La crisis de legitimidad, que es la deslegitimación de la representatividad, en el caso del candidato Gonzalo Castillo se produce por: una estructura partidaria interna que se fragua en el abuso del poder, que viola de una manera indecorosa, indecente, cuasi escatológico, una sana competencia. La ausencia de competencia entraña, en sí misma, la pérdida del civismo y de la transparencia. En este caso vemos como pasan por arriba a la Ley de Función Pública 41-08 en su artículo 13, la Ley 33-18 de partidos políticos en su artículo 25, numerales 5 y 10 y su único párrafo.

La Ley 15-19 (Régimen Electoral) en su artículo 196, Párrafo 1, que dice así: No podrán utilizarse las instituciones u órganos del Estado para desde ellos promover candidatos o partidos a cargos de elección popular. El Párrafo III señala: Los funcionarios públicos que administran recursos del Estado no podrán prevalerse de su cargo, para desde él realizar campaña ni proselitismo a favor de un partido o candidato. Tampoco podrán hacer uso de las áreas físicas y espacios, así como los instrumentos, equipos, materiales y personal que pertenecen a la institución u órgano del Estado a la cual prestan su servicio”. Quebrantan, profanan la Constitución en sus artículos 138, 211 y 212, numeral 4. Los dos últimos enarbolan la necesidad de concurrir a elecciones que sean con entera libertad, transparencia, equidad y objetividad. La conculcación y vulneración de estos tramos normativos genera una descomunal, excesiva y bestial desigualdad en la competencia actual.

La cantera de dinero en esta precampaña es descomunal, desmedida, sencillamente, brutal, en favor de Gonzalo Castillo. Es como si la plutocracia, sin mantel ni el más mínimo protocolo y glamour, trataran de encadenar, sojuzgar, subyugar la sociedad. Allí donde el peso del primitivismo político se erige más allá de toda razonabilidad. Es el envilecimiento y degradación puesto en escena en una cantina de carbón y piedra, sin más lienzo que la desnudez pérfida y de una cantera de funcionarios fementidos y felón.

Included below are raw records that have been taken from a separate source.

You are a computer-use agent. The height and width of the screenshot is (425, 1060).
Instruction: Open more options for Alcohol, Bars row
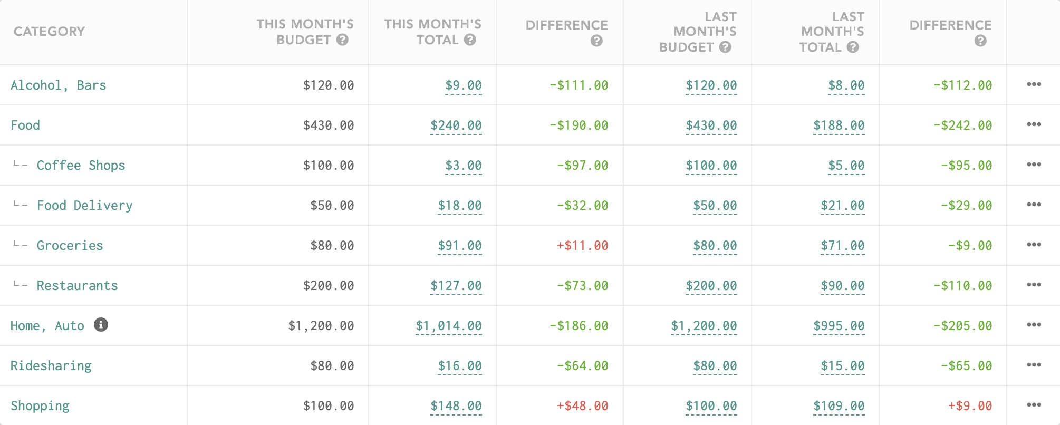pos(1034,84)
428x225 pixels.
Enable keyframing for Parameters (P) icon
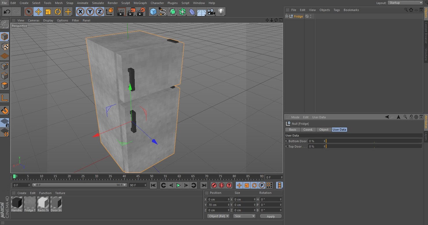point(262,185)
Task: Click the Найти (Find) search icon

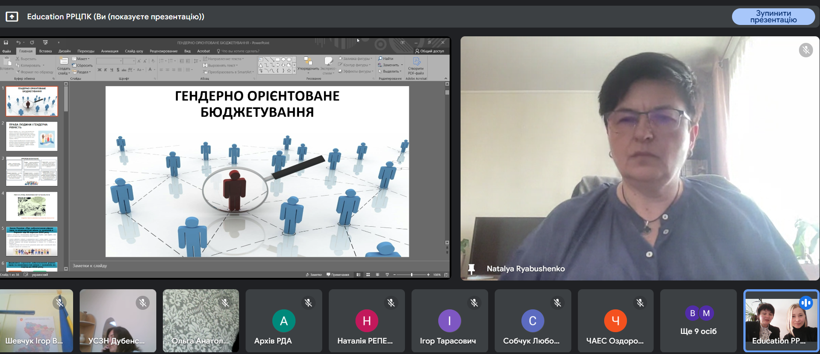Action: point(380,59)
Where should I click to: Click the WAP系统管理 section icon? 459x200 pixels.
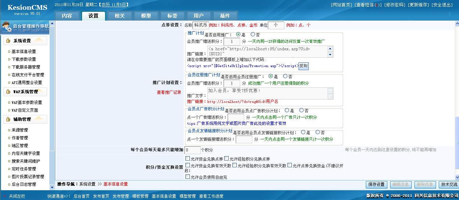point(8,91)
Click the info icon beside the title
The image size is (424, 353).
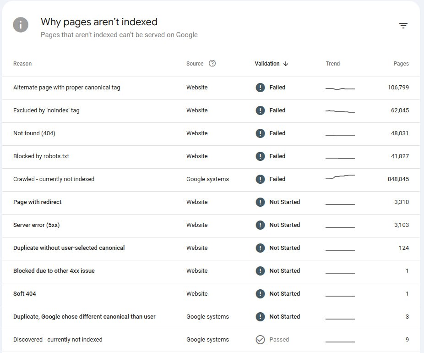pos(21,25)
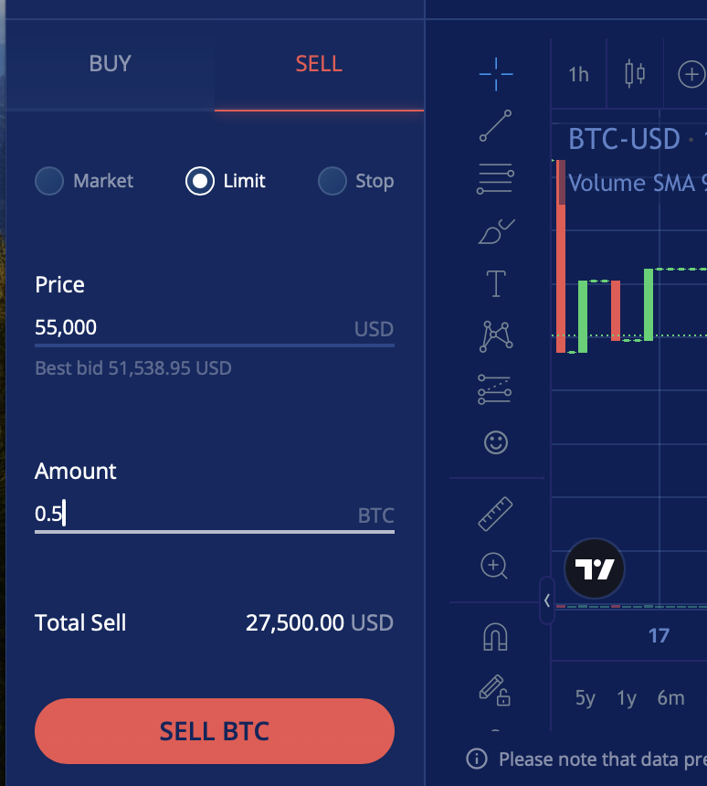This screenshot has height=786, width=707.
Task: Click the TradingView logo on the chart
Action: pyautogui.click(x=594, y=568)
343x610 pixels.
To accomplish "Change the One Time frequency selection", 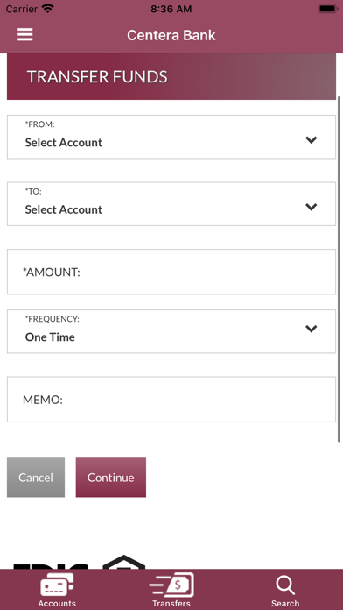I will tap(172, 331).
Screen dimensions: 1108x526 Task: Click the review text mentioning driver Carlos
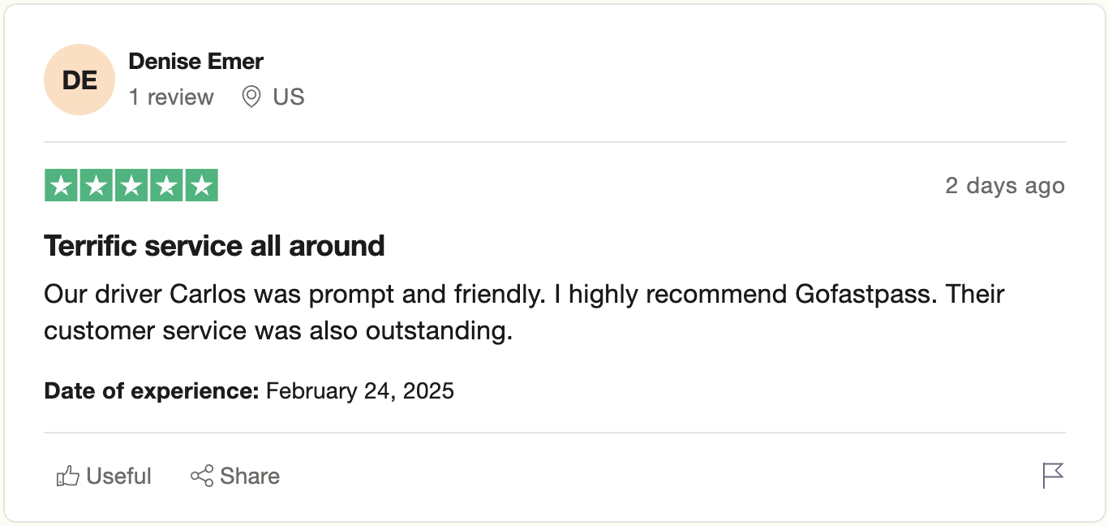click(x=524, y=313)
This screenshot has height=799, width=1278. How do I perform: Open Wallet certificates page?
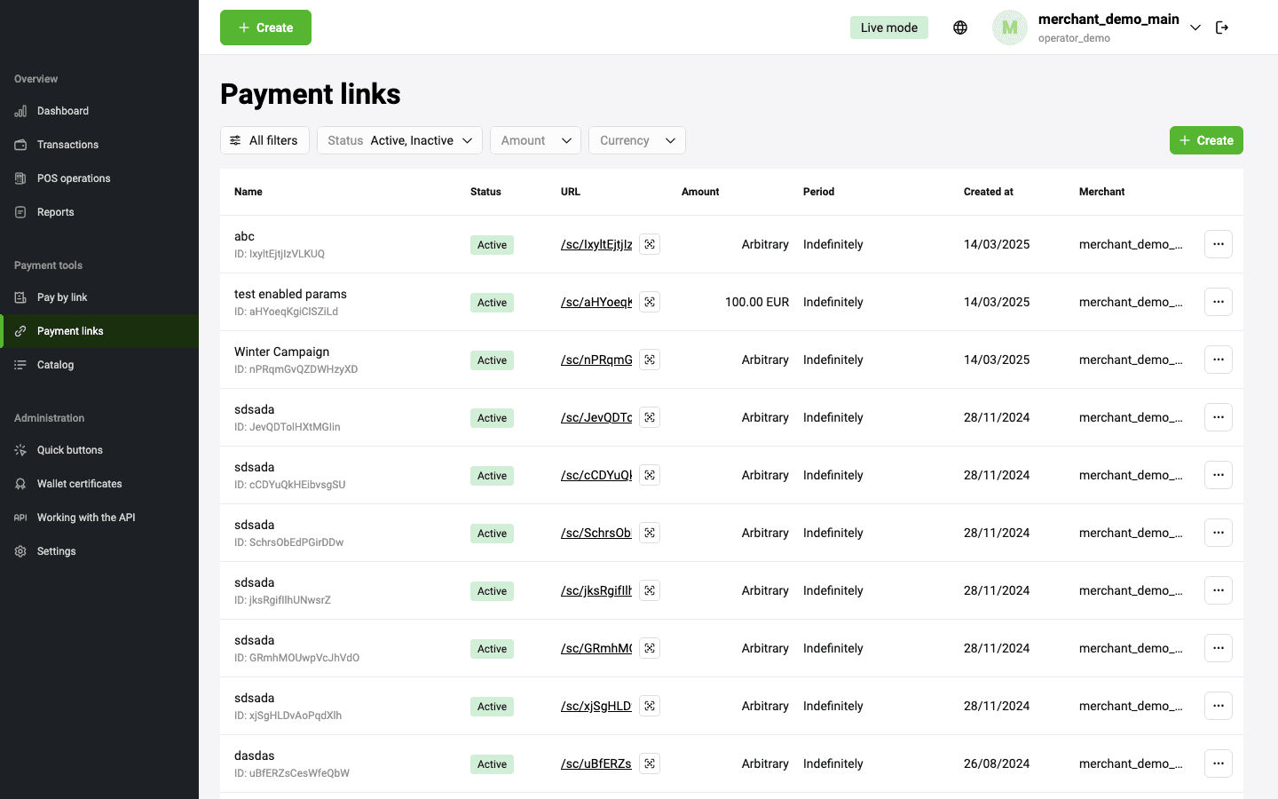[79, 484]
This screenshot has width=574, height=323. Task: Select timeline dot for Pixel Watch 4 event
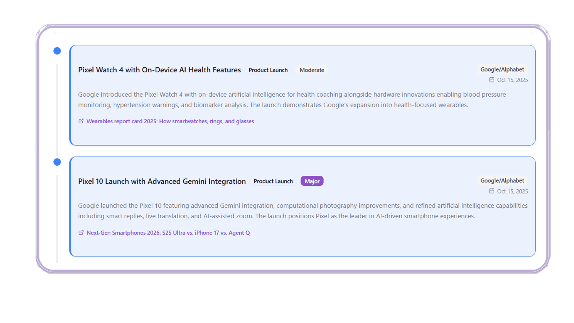[57, 51]
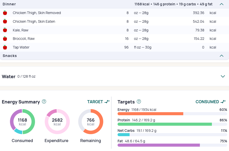The width and height of the screenshot is (229, 151).
Task: Click apple icon next to Tap Water
Action: click(5, 47)
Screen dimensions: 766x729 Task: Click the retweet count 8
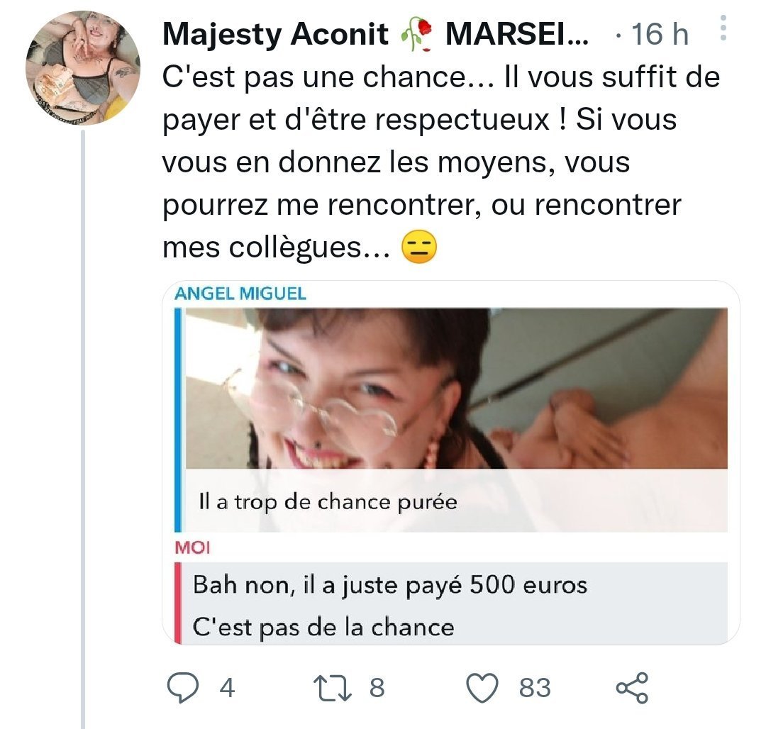coord(377,688)
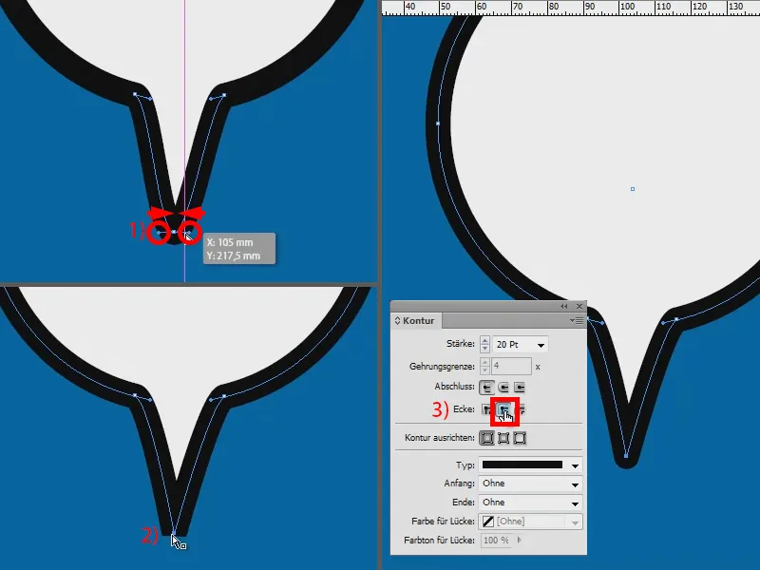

El presidente Medina el 22 de julio del presente año en un discurso a toda la nación esgrimió “Desde mi posición de Presidente de la República, llamo al liderazgo político que participará en el proceso electoral del 2020 a actuar con la máxima responsabilidad y transparencia para que avancemos en la consolidación de nuestras instituciones que los resultados electorales sean un fiel reflejo de la voluntad democrática del pueblo dominicano. Confío por tanto en que presenciaremos una campaña limpia, basada en propuestas y centrada en llevar bienestar a nuestra gente. Una campaña que inyecte sangre nueva a nuestra vida política y esté regida por el civismo y la sana competencia”.

En una democracia, la minoría es un supuesto legal y moral y se convierte como una carretera donde con sus elevados hay que subir, pero también bajar. La no internalización nos derrumba como sociedad por los efectos que generan la bipolaridad, los resentimientos y los vapores de la tiranía.